Synchronize (SYN) Filtering Configuration on the 300 Series Managed Switches

Objective

TCP is a transport layer protocol that provides reliable, ordered delivery of packets and also allows for detection of errors and for lost data to trigger retransmission until the data is correctly and completely received. Before the client sends data, it requests a connection with a synchronize (SYN) packet to the server to start connection. The server then sends a SYN and acknowledgement (ACK) packet to the client, and the client sends an ACK packet to acknowledge the server response. After this three-way handshake connection between the client and server, data can be sent.

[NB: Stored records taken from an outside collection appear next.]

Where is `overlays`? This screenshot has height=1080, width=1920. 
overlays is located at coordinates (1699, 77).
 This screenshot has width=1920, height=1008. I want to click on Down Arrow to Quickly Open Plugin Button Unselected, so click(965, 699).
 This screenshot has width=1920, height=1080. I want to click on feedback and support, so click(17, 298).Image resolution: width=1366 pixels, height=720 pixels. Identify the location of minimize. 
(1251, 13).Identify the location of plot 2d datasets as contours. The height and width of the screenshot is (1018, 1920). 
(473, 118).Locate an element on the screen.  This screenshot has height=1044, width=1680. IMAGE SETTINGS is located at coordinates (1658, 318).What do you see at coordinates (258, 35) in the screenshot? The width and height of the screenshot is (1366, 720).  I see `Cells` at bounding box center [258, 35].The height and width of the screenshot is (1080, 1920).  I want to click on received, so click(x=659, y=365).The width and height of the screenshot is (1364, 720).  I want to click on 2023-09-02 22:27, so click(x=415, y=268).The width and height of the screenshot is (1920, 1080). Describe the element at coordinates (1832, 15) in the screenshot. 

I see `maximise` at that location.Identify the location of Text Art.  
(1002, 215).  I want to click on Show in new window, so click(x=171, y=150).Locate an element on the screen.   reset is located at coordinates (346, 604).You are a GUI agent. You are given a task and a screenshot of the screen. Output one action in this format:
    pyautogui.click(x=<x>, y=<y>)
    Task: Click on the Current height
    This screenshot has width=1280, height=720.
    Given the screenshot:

A SYN flood attack occurs when this TCP three-way handshake is interrupted. A malicious client floods the server with SYN packets, the server responds with SYN and ACK packets for all the malicious client requests, but the malicious client does not send back ACK packets. The server waits for an ACK packet that simply will not arrive, which consumes the resources of the server for legitimate users and eventually brings down the network. SYN Filtering prevents these attacks. This article explains how to configure SYN filtering on the 300 Series Managed Switches.

Applicable Devices

• SF/SG 300 Series Managed Switches

Software Version

• v1.2.7.76

Enable Denial of Service Level Prevention

In order to apply SYN Filtering, first, you need to make sure the switch is in the correct Denial of Service level prevention. This section explains how to enable the correct prevention level on the 300 Series Managed Switches.

Step 1. Log in to the web configuration utility and choose Security > Denial of Service Prevention > Security Suite Settings. The Security Suite Settings page opens:

Step 2. In the DoS Prevention field, there are three levels of prevention. Click System-Level and Interface-Level Prevention. This level lets you configure SYN Filtering.

Step 3. Click Apply to save your configuration. 

Filter TCP SYN Packets

This section explains how to configure SYN Filtering on the 300 Series Managed Switches.

Step 1. Log in to the web configuration utility and choose Security > Denial of Service Prevention > SYN Filtering. The SYN Filtering page opens:

Step 2. Click Add. The Add SYN Filtering window appears:

Step 3. In the Interface field, click the radio button of one of the available interface options:

• Port — Allows you to choose the port from which you wish to filter SYN packets from the Port drop-down list.

• LAG — Allows you to choose the LAG from which you wish to filter SYN packets from the Link Aggregation Group (LAG) drop-down list. A LAG groups multiple ports into a single logical port.

Step 4. In the IPv4 Address field, click the radio button of one of the available options to define the IPv4 address/addresses to filter SYN packets from:

• User Defined — Allows you to enter the IPv4 address for which SYN packets filter is defined.

• All addresses — This option filters all IPv4 addresses for SYN packets.

Step 5 In the Network Mask field, click the radio button of one of the available options to enter the network mask of the IP address configured in Step 4:

• Mask — This option lets you enter the subnet mask of the IP address.

• Prefix Length — This option lets you enter the subnet mask IP address in the prefix format.

Step 5. In the TCP Port field, click one of the available options to determine the TCP ports to filter:

• Known Ports — This option lets you choose ports from the Known Ports drop-down list. For example HTTP is 80 and TELNET is 23.

• User Defined — This option lets you enter the TCP port numbers to filter.

• All ports — This option filters all TCP ports.

Step 6. Click Apply to save your configuration. The changes are made to the SYN Filtering Table:

Step 7. (Optional) to delete a SYN filter, in the SYN Filtering Table, check the check box of the SYN filter you wish to delete. Then click Delete.